Originally posted by twitch Any image on screen is a jpeg conversion of your RAW file.
Not really. The image on the screen is a bit-mapped raster interpretation of the data stored in the original file. This is true regardless of format with the possible exception of the native bit-map format supported by the OS (e.g. Windows .bmp). When a RAW converter such as Lightroom (essentially Adobe Camera RAW) displays a RAW file, it does a temporary interpretation of the capture data into the graphics memory based on default development settings. When your browser displays a JPEG image, the contents are also rendered into the graphics memory, but in a manner specific to the JPEG format with all information required for display encoded in the file itself.

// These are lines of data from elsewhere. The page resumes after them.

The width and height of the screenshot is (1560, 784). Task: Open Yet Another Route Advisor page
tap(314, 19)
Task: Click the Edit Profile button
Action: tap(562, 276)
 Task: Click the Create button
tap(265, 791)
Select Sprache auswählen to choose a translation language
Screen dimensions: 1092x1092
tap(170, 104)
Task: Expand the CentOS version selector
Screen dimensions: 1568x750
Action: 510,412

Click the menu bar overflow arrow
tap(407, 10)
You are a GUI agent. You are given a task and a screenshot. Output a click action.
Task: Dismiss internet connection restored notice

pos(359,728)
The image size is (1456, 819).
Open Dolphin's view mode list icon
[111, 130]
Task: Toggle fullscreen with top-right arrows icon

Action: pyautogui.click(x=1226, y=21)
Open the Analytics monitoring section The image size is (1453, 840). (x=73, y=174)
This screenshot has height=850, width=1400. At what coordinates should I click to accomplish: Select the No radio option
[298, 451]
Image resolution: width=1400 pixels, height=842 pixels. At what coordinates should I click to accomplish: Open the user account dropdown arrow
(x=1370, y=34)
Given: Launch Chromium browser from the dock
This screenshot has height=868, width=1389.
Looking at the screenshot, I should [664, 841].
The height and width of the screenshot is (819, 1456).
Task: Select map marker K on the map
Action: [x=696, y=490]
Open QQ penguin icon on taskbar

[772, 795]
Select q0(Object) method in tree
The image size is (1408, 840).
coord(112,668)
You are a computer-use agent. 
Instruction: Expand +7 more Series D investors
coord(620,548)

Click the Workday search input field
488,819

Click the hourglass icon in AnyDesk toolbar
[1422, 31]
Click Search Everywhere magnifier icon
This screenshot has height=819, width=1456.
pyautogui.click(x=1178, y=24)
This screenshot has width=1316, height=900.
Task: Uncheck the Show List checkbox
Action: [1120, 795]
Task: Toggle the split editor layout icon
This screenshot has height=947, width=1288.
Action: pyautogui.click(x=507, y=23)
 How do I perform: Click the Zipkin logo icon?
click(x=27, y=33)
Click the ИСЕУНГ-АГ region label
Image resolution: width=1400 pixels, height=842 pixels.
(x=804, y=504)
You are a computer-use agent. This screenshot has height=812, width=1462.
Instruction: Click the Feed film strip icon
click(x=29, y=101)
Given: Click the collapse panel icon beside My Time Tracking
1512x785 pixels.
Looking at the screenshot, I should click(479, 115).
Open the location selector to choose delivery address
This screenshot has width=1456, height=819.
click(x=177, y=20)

For Pentax the RAW rendering is (or should be) either a full 14-bit or 12-bit image depending on camera.
JPEG is always 8-bit (256 color shades maximum per channel R/G/B) regardless of the color depth of the original capture. An interpretation of the RAW data into JPEG almost always involves a munging of color values to fit the 8-bit limitation with significant opportunities for artifact and/or color shift. This can be demonstrated by doing a screen capture of both the displayed RAW data and that from an exported JPEG of the same image. A comparison of full-resolution crops from both is usually quite telling. They are not the same.
You are correct, however in laying the blame on the RAW converter if it does intermediate processing that results in display artifact. I suspect this is what is being done by Fastone. That is why I suggested making the DNG available for download so we could take a look-see at the unprocessed file in the RAW converter of choice.
As for color space conversion issues, I don't know that it would cause the problems present in the original post. Conventional wisdom is to capture and edit using a wide gamut and eventually down-sample to sRGB if screen display is the target to allow for consistent display across devices.